### Prompt A
Decide whether each statement agrees with the news excerpt about the removal complaint, answering yes or no and quoting the words that decide it: (i) the plaintiffs include 12 local attorneys; (ii) a judge has already been assigned to the case; (iii) the complaint asks for a temporary restraining order.
### Prompt B
According to the news excerpt about the removal complaint, which firm represents the plaintiffs?

### Text segment
——————————
The plaintiffs in the case include Washington County Sheriff Larry Mincks and 12 local attorneys. All are being represented by the Marietta firm Fields Dehmlow and Vessels.
"We felt that this would be beneficial to the entire community, the defense bar and as well as prosecution," Sheriff Mincks said.
The motion for removal is based on section 309.05 of the Ohio Revised Code which states that "one or more taxpayers...may file a complaint with distinct charges of gross misconduct by a prosecuting attorney...and if it appears the prosecuting attorney has been guilty of gross misconduct...the court shall remove the prosecuting attorney from office."
The complaint also asks for a temporary restraining order, which would immediately prohibit Rings from entering the prosecutor's office and performing any of his duties.
Sheriff Mincks says in the wake of everything that has happened involving this case, he believes this is the best way to start to restore the public’s trust in the office.
"I think that Mr. Rings needs to step aside," he said "and let someone who will be appointed by the commissioners to you know step in and try to sort of clean up the situation that they’re in."
A judge still needs to be assigned to the case. Mincks says similar to the trial, our two local judges will most likely recuse themselves, which means the state supreme court will have to step in a appoint someone impartial for the case.
Michael Lee Snyder, the foreman of the jury in the trial of Kevin Rings, said after the verdict Friday, that jurors struggled with the testimony they heard during the first four days of the trial.
"Some felt very strongly about the coercion, but less strongly about the (sexual) imposition. Some others felt exactly the opposite. So it did take some discussion to get there. I think the text messages were damning, and it's my understanding we didn't see a fraction of them, so that was bad."
——————————
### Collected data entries
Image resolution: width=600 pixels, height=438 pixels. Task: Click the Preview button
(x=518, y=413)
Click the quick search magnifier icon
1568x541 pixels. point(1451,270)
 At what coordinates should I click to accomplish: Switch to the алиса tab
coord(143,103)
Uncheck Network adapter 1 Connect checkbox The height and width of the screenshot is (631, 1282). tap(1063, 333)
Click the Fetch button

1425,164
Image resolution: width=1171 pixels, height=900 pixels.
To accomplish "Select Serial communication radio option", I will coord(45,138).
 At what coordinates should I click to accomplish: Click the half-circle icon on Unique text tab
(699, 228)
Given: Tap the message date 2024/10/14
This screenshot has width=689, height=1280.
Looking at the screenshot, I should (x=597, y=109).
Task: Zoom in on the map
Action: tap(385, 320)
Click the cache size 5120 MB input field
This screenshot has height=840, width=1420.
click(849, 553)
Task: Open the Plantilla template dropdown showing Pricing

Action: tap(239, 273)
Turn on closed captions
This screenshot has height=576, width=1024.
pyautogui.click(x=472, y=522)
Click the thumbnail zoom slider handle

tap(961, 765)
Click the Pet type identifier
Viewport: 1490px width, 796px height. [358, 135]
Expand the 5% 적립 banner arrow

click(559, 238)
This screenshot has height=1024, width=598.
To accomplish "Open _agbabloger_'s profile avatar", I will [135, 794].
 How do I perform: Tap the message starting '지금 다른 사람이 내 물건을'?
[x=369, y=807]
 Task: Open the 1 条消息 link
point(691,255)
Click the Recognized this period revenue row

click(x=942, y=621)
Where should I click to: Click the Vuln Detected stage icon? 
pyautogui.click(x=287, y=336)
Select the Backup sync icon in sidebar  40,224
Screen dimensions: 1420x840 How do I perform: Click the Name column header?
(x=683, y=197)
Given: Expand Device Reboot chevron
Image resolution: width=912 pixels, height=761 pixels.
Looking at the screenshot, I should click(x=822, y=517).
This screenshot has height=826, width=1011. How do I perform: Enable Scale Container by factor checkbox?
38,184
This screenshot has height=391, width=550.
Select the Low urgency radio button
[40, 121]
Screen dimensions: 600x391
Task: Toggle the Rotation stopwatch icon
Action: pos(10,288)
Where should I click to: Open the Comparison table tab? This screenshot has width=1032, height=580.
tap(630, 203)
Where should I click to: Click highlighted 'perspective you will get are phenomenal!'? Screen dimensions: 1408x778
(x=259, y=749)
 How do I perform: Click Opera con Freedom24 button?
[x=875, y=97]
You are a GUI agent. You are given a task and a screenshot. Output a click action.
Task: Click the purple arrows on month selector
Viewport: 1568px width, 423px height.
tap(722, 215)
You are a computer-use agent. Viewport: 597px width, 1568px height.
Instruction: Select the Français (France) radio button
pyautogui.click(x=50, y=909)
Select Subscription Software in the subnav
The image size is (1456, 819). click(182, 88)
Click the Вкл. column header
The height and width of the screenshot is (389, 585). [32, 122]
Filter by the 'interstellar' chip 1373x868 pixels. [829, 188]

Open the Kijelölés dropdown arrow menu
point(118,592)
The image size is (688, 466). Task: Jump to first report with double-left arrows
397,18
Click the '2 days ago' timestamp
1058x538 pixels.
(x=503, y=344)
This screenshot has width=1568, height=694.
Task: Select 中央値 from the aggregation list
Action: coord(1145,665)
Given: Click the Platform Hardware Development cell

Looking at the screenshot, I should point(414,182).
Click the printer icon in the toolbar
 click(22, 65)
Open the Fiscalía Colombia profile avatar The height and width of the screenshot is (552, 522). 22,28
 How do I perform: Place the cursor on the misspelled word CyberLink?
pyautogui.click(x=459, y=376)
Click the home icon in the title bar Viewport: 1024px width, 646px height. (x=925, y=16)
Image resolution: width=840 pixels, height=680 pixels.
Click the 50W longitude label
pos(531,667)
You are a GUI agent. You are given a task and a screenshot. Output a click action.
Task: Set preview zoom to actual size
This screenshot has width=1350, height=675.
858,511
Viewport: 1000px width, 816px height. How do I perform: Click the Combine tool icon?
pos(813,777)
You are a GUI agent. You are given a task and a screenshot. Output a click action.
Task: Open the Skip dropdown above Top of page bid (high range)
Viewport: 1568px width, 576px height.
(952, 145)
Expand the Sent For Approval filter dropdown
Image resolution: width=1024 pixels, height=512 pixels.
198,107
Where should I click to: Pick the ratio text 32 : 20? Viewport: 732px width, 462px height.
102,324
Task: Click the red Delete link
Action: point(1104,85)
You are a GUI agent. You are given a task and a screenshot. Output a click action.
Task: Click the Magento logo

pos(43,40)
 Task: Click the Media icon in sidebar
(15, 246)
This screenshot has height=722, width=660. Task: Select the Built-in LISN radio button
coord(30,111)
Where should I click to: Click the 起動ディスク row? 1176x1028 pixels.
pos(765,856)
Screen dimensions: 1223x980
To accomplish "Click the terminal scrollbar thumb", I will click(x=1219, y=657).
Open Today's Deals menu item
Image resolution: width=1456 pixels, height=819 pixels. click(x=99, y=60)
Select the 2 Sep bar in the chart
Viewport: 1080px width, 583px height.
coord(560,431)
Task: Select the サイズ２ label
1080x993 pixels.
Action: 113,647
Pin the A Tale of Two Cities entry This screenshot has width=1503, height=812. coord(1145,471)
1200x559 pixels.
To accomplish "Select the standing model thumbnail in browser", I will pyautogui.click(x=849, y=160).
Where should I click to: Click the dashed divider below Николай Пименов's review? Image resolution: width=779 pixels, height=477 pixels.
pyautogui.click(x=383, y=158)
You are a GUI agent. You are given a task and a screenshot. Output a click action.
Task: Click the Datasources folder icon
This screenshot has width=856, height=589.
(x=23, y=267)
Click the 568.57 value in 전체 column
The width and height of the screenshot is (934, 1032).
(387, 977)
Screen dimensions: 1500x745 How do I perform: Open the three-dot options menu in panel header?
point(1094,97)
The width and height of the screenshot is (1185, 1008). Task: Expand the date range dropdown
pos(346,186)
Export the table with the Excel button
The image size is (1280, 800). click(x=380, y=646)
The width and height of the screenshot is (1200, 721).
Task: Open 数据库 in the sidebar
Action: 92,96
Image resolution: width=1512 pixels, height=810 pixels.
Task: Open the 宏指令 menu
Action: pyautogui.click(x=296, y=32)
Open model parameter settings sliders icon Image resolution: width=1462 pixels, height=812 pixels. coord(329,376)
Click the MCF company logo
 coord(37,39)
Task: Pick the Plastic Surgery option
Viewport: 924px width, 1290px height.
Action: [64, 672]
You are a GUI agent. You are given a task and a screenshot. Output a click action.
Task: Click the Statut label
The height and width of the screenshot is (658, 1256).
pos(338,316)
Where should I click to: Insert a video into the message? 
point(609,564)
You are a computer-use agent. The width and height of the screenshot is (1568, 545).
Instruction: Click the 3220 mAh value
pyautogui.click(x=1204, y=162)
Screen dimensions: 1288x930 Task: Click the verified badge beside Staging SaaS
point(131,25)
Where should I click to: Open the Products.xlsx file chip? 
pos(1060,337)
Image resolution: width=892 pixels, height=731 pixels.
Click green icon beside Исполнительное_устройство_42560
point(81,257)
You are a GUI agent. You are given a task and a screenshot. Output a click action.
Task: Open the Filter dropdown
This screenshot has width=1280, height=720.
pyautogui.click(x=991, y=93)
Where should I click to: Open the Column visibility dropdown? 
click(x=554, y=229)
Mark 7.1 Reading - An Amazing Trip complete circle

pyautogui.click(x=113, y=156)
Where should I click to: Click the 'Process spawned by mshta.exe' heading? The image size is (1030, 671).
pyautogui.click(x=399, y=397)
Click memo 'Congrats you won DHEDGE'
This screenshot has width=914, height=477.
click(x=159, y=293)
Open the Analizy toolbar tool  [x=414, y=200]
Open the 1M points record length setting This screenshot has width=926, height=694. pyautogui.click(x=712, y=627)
——————————
### Task solution A
(i) Yes: "Washington County Sheriff Larry Mincks and 12 local attorneys"
(ii) No: "A judge still needs to be assigned to the case."
(iii) Yes: "The complaint also asks for a temporary restraining order"

### Task solution B
The Marietta firm Fields Dehmlow and Vessels represents them.